Texto:
..........
Cosas que no hay que hacer en un restaurante

Una buena velada depende tanto del lugar elegido como del comensal, asegúrese de no cometer estos errores.

Adaptación para Colombia del texto de Juan Carlos Fola, publicado originalmente en Fondodeolla.

Hay que pasar por una cocina, con el vértigo y el caos de las horas pico, algunas pestilentes, con miembros de la brigada desprolijos y sucios, jefes de compra que obligan a usar productos de baja calidad pero más baratos. Existen muchos factores que deben tomarse en consideración en un restaurante, tanto para elegirlo como para saber cómo actuar cuando ya nos hemos sentado a la mesa. Hay cosas que no se pueden dejar pasar, como cuando te quieren vender gato por liebre. Pero nuestras recomendaciones no se limitan a eso: también tienen que ver con la conducta del comensal dentro del restaurante.

Vayamos por partes, entonces:

  1. Devolver lo que no está bueno, si cabe: por el solo hecho de que le hayan puesto el plato sobre la mesa, no hay que comérselo si hay razones para rechazarlo, igual que el vino, que puede devolverse si no está en buena condición. Menos aún hay que creerse vivo y mandar de vuelta un plato o un vino a la cocina solo para hacerse notar.
  2. No transgredir la estacionalidad del producto: si conoce la época de las cosechas, seguramente irá a la fija, pues resulta ideal pedir platos con mango o papaya, cuando estos están cayéndose de los árboles. Igual sucede con la carne o el pescado, aunque en Colombia no hay estaciones, resulta más sensato pedir pescados que carnes cuando se está a la orilla del mar y al contrario si se trata de una ciudad del interior, a no ser que esté comprobado que el restaurante hace traer el pescado fresco.
  3. Irse a fumar y hablar por celular: cosas de la modernidad, ya (por suerte) no se puede fumar en lugares cerrados. Muchos salen a la calle o a la terraza a echar humo, sin que les importe si está por llegar el plato a la mesa, o dejando solo al acompañante. Hablar por celular es una pésima costumbre de los tiempos modernos. Ya hay restaurantes que sugieren a los clientes apagar los aparatos o cuanto menos dejarlos en vibrador. Y basta de andar todo el tiempo enviando mensajes o leyendo los recibidos.
  4. Cambiar los ingredientes: es un insulto al chef pedir que cambie un producto por otro, o que saque algunos de ellos. Si no le gusta, pida otra cosa, y si no hay nada que le guste, quédese en su casa o elija otro lugar.
..........
Datos del ejercicio:
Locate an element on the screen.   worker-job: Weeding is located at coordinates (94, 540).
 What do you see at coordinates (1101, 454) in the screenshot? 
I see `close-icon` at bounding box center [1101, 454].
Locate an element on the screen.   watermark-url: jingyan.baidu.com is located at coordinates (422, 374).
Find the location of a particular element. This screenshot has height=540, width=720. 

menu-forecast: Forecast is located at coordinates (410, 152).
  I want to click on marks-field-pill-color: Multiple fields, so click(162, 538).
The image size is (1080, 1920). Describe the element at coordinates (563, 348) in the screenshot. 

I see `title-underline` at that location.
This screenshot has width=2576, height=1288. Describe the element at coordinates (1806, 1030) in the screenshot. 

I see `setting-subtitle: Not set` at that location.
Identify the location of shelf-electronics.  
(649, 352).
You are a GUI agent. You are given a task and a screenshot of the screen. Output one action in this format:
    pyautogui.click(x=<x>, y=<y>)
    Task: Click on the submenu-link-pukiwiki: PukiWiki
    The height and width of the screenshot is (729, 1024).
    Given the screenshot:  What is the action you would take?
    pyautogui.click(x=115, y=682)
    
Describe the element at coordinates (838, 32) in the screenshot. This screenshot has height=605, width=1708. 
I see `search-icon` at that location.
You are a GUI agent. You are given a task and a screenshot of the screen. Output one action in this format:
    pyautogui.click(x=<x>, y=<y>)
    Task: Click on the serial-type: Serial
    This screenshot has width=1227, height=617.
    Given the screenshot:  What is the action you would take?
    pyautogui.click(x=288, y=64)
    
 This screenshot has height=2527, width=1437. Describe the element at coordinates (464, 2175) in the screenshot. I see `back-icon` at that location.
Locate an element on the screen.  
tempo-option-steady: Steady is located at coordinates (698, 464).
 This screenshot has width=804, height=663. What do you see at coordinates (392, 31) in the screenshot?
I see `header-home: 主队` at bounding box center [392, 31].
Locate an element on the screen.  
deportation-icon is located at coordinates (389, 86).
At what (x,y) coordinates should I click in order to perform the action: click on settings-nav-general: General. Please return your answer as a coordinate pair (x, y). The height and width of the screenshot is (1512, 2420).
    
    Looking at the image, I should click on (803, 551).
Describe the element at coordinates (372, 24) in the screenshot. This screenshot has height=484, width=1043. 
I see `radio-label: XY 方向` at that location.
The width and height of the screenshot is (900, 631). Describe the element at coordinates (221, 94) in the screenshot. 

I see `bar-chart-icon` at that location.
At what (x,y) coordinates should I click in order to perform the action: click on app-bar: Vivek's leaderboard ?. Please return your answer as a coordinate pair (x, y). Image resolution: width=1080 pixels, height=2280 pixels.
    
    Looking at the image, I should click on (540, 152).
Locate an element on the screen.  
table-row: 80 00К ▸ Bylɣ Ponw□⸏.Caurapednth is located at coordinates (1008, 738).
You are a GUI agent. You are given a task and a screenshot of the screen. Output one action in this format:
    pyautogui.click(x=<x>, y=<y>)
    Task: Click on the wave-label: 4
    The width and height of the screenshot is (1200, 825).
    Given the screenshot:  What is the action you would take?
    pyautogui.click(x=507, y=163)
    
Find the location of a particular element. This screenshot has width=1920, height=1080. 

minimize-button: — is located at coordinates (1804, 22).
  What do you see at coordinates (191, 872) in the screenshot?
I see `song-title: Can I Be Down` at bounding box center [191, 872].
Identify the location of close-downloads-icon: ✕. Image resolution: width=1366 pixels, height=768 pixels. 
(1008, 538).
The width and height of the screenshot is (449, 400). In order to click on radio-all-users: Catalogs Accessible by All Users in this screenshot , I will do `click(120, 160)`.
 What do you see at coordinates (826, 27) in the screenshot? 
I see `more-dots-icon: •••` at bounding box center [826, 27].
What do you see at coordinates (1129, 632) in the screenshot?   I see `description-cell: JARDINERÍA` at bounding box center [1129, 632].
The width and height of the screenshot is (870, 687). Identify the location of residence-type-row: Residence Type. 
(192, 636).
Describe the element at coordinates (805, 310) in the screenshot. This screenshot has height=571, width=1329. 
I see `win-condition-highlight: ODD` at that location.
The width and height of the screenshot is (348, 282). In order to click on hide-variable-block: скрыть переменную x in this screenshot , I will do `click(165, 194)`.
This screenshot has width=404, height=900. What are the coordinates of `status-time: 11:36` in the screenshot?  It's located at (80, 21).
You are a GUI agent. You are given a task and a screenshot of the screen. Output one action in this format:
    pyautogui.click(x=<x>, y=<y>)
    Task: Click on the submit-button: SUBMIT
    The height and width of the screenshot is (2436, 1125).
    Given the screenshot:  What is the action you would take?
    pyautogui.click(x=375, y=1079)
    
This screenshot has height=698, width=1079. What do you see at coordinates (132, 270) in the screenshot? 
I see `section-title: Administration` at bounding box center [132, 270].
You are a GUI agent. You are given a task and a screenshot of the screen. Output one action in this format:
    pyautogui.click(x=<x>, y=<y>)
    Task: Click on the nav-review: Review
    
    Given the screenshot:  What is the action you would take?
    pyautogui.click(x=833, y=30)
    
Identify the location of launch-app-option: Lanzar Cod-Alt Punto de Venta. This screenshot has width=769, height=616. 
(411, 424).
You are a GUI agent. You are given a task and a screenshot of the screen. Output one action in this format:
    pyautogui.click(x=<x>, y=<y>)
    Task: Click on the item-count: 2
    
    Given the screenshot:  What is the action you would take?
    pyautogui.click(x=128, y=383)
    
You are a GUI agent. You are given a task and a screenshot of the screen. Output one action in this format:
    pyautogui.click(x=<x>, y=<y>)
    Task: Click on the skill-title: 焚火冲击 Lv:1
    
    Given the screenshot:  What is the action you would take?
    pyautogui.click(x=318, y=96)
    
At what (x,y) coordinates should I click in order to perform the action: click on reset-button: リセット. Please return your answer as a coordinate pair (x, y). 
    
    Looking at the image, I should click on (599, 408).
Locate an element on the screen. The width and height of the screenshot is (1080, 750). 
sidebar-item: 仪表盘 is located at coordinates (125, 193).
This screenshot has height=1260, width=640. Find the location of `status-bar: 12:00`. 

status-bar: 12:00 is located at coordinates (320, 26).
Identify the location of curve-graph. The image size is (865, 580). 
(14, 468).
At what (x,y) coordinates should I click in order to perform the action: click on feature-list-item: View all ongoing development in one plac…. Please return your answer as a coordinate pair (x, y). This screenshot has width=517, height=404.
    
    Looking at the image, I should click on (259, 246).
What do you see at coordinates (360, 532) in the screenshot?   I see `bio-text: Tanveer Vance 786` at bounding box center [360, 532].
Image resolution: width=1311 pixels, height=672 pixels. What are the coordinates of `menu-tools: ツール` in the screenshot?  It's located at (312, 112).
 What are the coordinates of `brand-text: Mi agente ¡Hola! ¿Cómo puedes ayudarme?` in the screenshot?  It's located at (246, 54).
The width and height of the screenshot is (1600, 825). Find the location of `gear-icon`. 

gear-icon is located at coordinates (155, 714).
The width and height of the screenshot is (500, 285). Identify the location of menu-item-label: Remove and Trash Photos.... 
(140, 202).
..........
Tareas y ejercicios:
a) Responda, por favor, estas preguntas sobre el artículo de los restaurantes, una por línea:
(i) ¿De quién es el texto original y en qué medio se publicó?
(ii) Según el punto 2, ¿qué resulta más sensato pedir cuando se está a la orilla del mar?
(iii) Según el punto 4, ¿qué debe hacer el comensal si no hay nada que le guste?
b) Siga escribiendo el artículo sobre lo que no hay que hacer en un restaurante a partir del punto 4, con el mismo tono y formato.

Respuestas:
a)
(i) Es de Juan Carlos Fola y se publicó originalmente en Fondodeolla.
(ii) Pescados en lugar de carnes.
(iii) Quedarse en su casa o elegir otro lugar.

b)
  5. Dejarse llevar por los caprichos de meseros y sommelier: no siempre estos tienen la capacidad de tomarle el tiempo al cliente. A uno que tiene el bolsillo estrecho (o al que está con la novia recién conquistada) le sugieren el vino y el plato más caros de la carta. Tampoco hay que tolerar que se muestren confianzudos, o que insistan en ofrecerle un plato que nunca comería. Aunque en Colombia no se respeta esto mucho, la lógica es ordenar primero la comida y luego la bebida, para lograr un buen maridaje, no permita que se lo impongan de otra manera.
  6. Pagar sin mirar la cuenta: a veces se mira solo el importe final para proceder a pagar, lo cual no es inteligente, pues puede haber errores involuntarios (o no). Como en todo, lea, revise antes de firmar.
  7. Llegar tarde: esta costumbre latina debería erradicarse, tanto cuando se trata de amigos o familiares como cuando la cita es por una reunión de trabajo. Es un irrespeto con el restaurante y con los demás asistentes.
  8. No aceptar el vino tinto a temperatura ambiente: aunque parezca mentira, algunos meseros y restauranteros creen que el vino debe estar a la temperatura ambiente (del local sin aire acondicionado, del depósito a más de 30 °C o de la estantería donde sufrieron calores y sol todo el día), y encima algunos lo mirarán feo si pide que se lo refresquen. Lo mismo sucede con blancos y espumosos, cuando le llegan calientes. Ocho de cada diez veces las bebidas no están en su correcta temperatura.